Komagataella populi

Scientific classification
- Kingdom: Fungi
- Division: Ascomycota
- Class: Pichiomycetes
- Order: Pichiales
- Family: Pichiaceae
- Genus: Komagataella
- Species: K. populi
- Binomial name: Komagataella populi Kurtzman, 2012

= Komagataella populi =

- Genus: Komagataella
- Species: populi
- Authority: Kurtzman, 2012

Species of fungus

Komagataella populi is a species of ascomycete fungi existing as a yeast.

== Discovery ==
Komagataella populi was first described in 2012 from a sample taken in 1945 from Peoria, Illinois, from the sap of a cottonwood tree (Populus deltoides).

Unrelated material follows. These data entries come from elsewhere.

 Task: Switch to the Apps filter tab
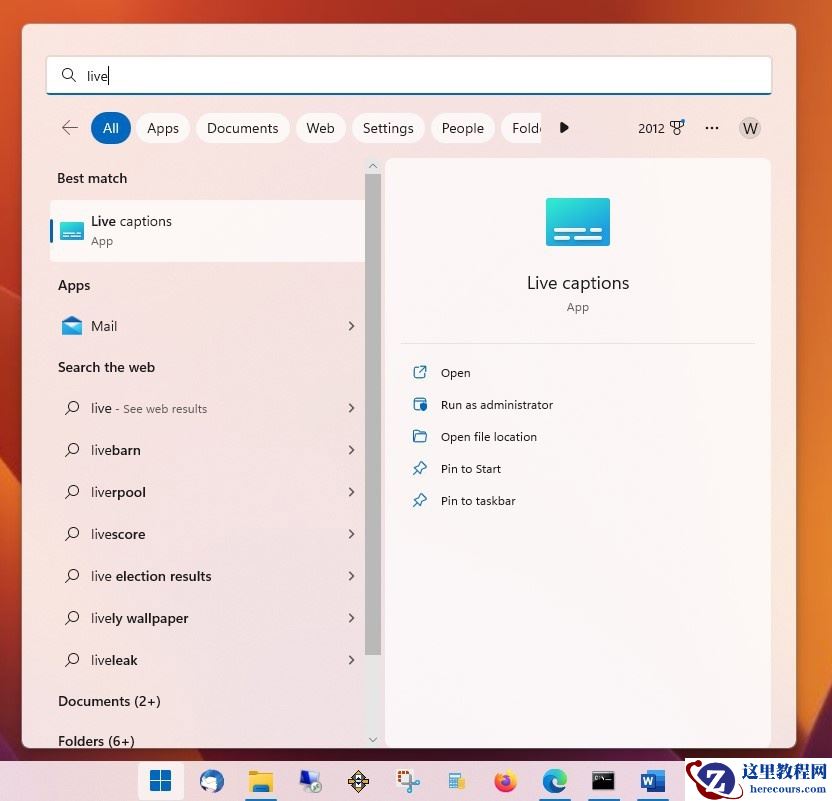[x=162, y=128]
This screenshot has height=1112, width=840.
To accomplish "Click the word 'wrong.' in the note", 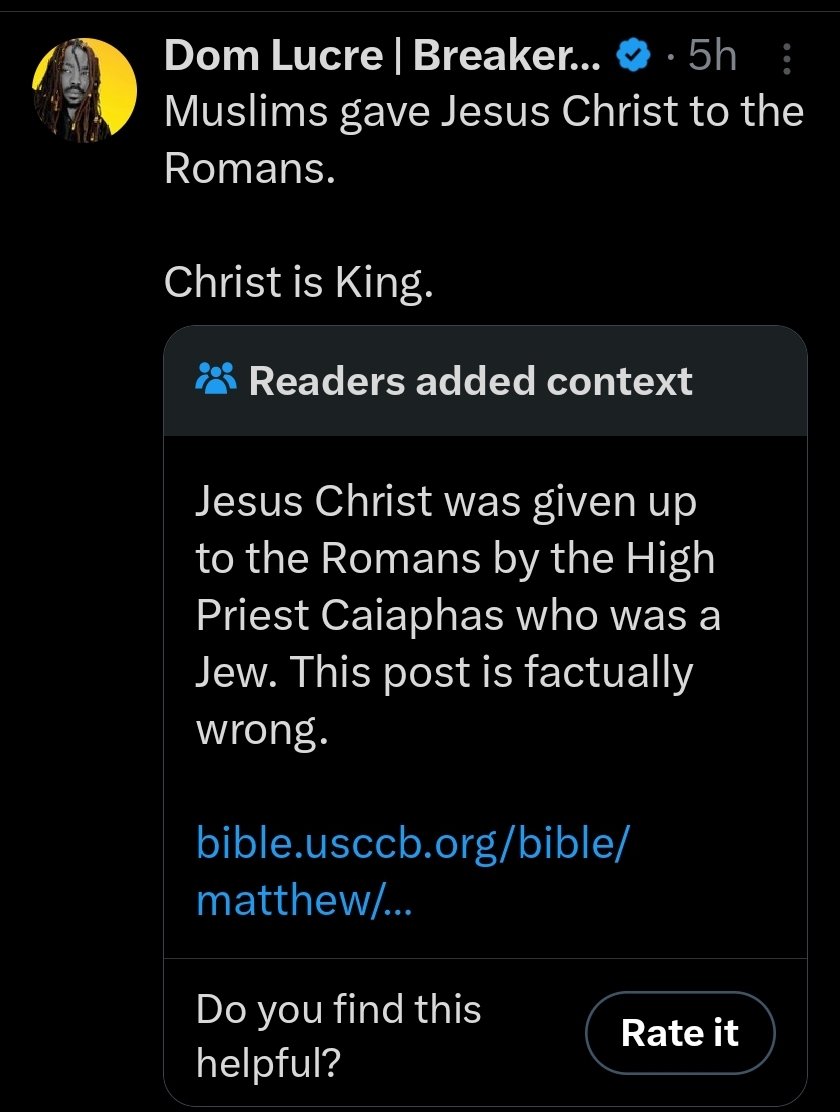I will tap(262, 731).
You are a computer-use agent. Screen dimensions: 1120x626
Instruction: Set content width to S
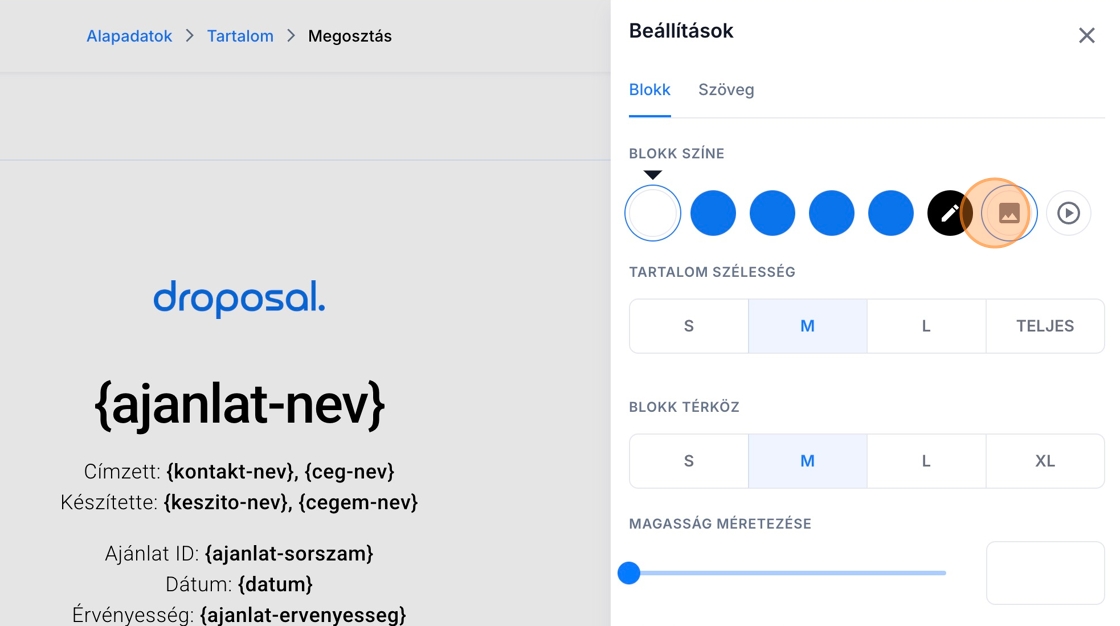[689, 326]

== Growth and morphology ==
Komagataella populi, when grown on YM agar, is white in color and has been described as spherical to ellipsoidal in shape, with sizes ranging from 2-6 μm. Cells typically appear singly or in pairs. Cell division is performed via multilateral budding. Ascospore formation is infrequent and results in hat-shaped ascospores.

Komagataella populi is capable of fermentation of glucose, as well as weak fermentation of trehalose. It is unable to ferment many other common sugars. It has been shown to use methanol and xylose as carbon sources more efficiently than other species of Komagataella.

== Phylogeny ==
Komagataella populi is believed to be most closely related to Komagataella pseudopastoris and Komagataella mondaviorum.